On a WNYC Radiolab program (2010), Schaller explained that two years after this experience, she ran into Ildefonso and again tried to get him to directly talk about what it was like to not have language. She commented that he was again evasive and then added, “But the interesting thing that he said was he can’t even think that way anymore. He said he can’t think the way he used to think.” When Schaller pushed him to give some idea of what it was like, he responded, “I don’t know. I don’t remember.”


Can we claim our mind as our own? Ildefonso’s mind was so transformed by the acquisition of language that he cannot even think the way he used to; he cannot even remember what it was like to think, to live, to exist without language. Ildefonso’s mind, as it exists today, came into being through the acquisition of language. Ildefonso did not construct language. It was given to him. Language is a gift from society. A gift developed over thousands of years and, in Ildefonso’s case, bestowed through the patient efforts of one individual who could not refrain from sharing this gift.

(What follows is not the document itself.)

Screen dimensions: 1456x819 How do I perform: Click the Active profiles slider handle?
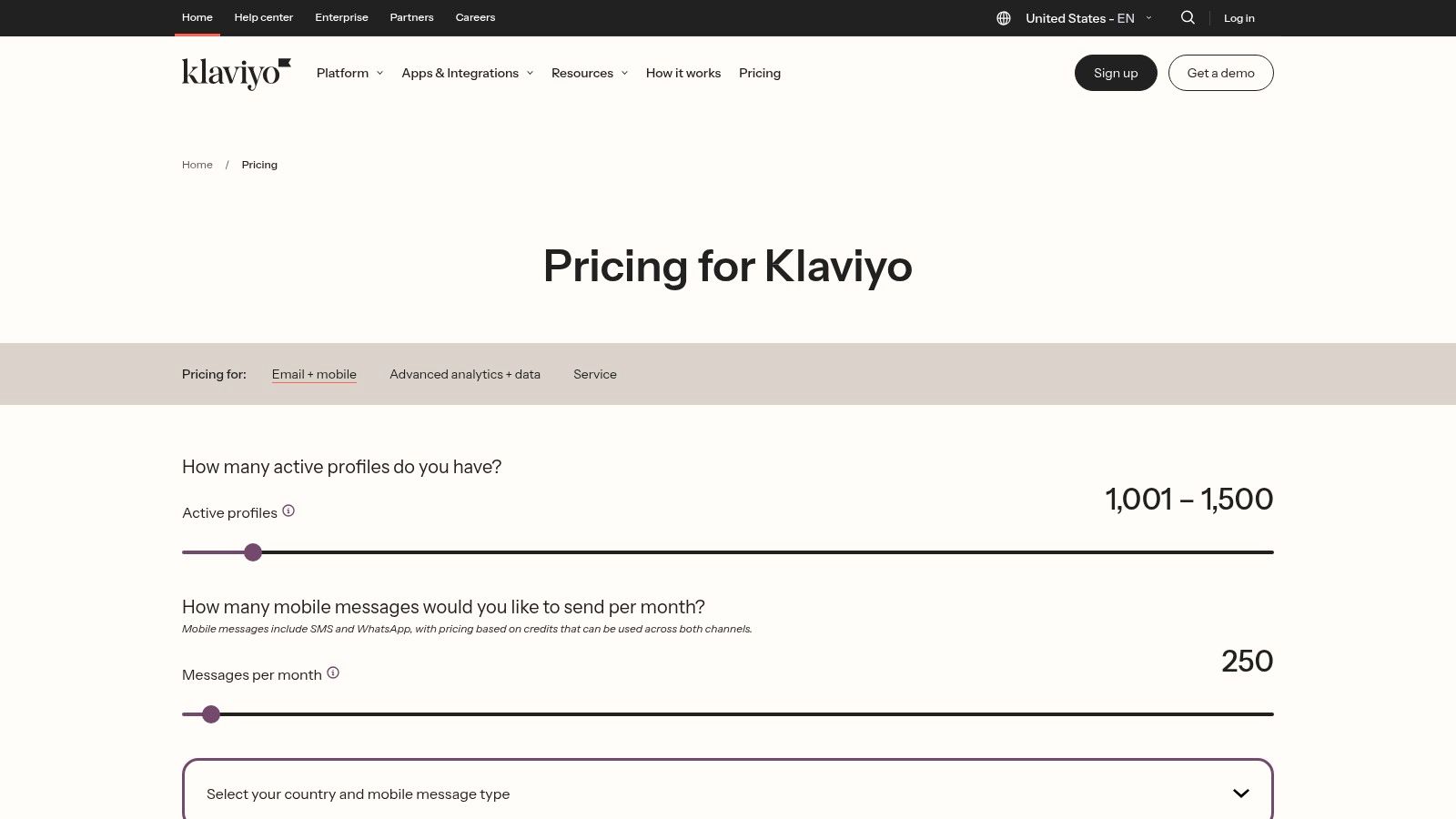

We are all in the same boat as Ildefonso. We owe a great debt to society for our minds. What would we be without language? What would our math minds be without algorithms? What would our science minds be without Newton’s laws, Einstein’s theories, and countless other concepts? What would our moral minds be without principles from religious or other value systems? Principles such as equality, compassion, justice, forgiveness, purity, and sacrifice. Could we even engage in moral reasoning without these? Could we engage in any reasoning without the mental tools bestowed upon us by society and culture? Can we really claim, of our own mind, “I built this!”?



Prawat, R. S. (2000). Dewey meets the “Mozart of psychology” in Moscow: The untold story. American Educational Research Journal, 37, 663-696.

Schaller, S. (1991). A man without words. New York: Summit Books.

Stigler, J. W. (1984). “Mental abacus”: The effect of abacus training on Chinese children’s mental calculation. Cognitive Psychology, 16, 145-176.

Vygotsky, L. (1978). Mind in society: The development of higher psychological processes. Cambridge, MA: Harvard University Press.

Vygotsky, L. (1986). Thought and language (A. Kozulin, trans.). Cambridge, MA: MIT Press.